For the time being Salah and his followers, locked out of their offices in Umm al-Fahm, have decamped to a protest tent in a large covered market on the outskirts of the city. Attendance varies from days when only a few hundred turn up to days when many thousands come to show their support at protest events.

Salah has found backing from all the other political factions, which are only too aware of the red line Netanyahu has crossed in imposing the ban. Yusuf Jabarin, a Knesset member with the Communist Front party, which shares little ideological ground or sympathy with Salah, called the decision ‘dangerous political persecution and a serious violation of a national minority’s basic right for the freedom of expression, the freedom of religious, and the freedom of assembly.” Immediately after the northern wing was outlawed, the Follow-Up Committee called a general strike in Palestinian communities, though one that was not universally observed.

One seasoned observer of the Palestinian political scene in Israel, Raef Zreik, contends that the ban is the most significant change in relations between Israel and its Palestinian citizens since martial law ended for them in 1966. He considers it a potential “rethinking [of] 19
48 and the granting of Israeli citizenship to Palestinians who remained within the state’s borders.”

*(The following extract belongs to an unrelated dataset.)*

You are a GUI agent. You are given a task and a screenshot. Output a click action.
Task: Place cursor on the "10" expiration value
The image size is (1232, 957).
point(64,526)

The reasonable fear is that, with Salah’s movement out of the way, other political movements and civil society organizations will be next in the firing line. Atop the list is likely to be Bishara’s Balad party, which, despite his exiled status, still operates and has three members in the current Knesset, part of the wider coalition of Arab parties known as the Joint List. One of Balad’s MKs, Hanin Zu‘bi, has been the target of almost relentless vilification and repeated efforts to deny her the right to stand for election. It is not beyond the realm of the possible that Netanyahu will seek to ban the entire party before the next national elections.

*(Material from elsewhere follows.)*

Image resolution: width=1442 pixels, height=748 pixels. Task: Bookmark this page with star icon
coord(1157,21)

If he does so, it will pose a severe problem to the rest of Joint List, whose participation in the Knesset, following the ban on the northern Islamic Movement, is already looking discredited to many. If Balad is outlawed, it is difficult to imagine how the other Arab parties and the joint Arab-Jewish Communist Party could legitimately continue to serve in the Knesset.

But even if Netanyahu fails to extend the ban to other parties, the move against the Islamic Movement alone may be enough to bolster the already significant boycott of recent Knesset elections by the Palestinian citizenry. In March 2015, as Israelis went to the polls, Netanyahu issued a much-criticized warning that the Arab population were turning out en masse to help in the election of a center-left government. With the Islamic Movement out of the way, Zreik notes, “the concern of the prime minister over Palestinians streaming to the polls ‘in droves’ will thus be resolved.”

Happily for Netanyahu and the rest of his far-right government, the further depression of the Arab vote would likely guarantee their continuing hold on power for the foreseeable future.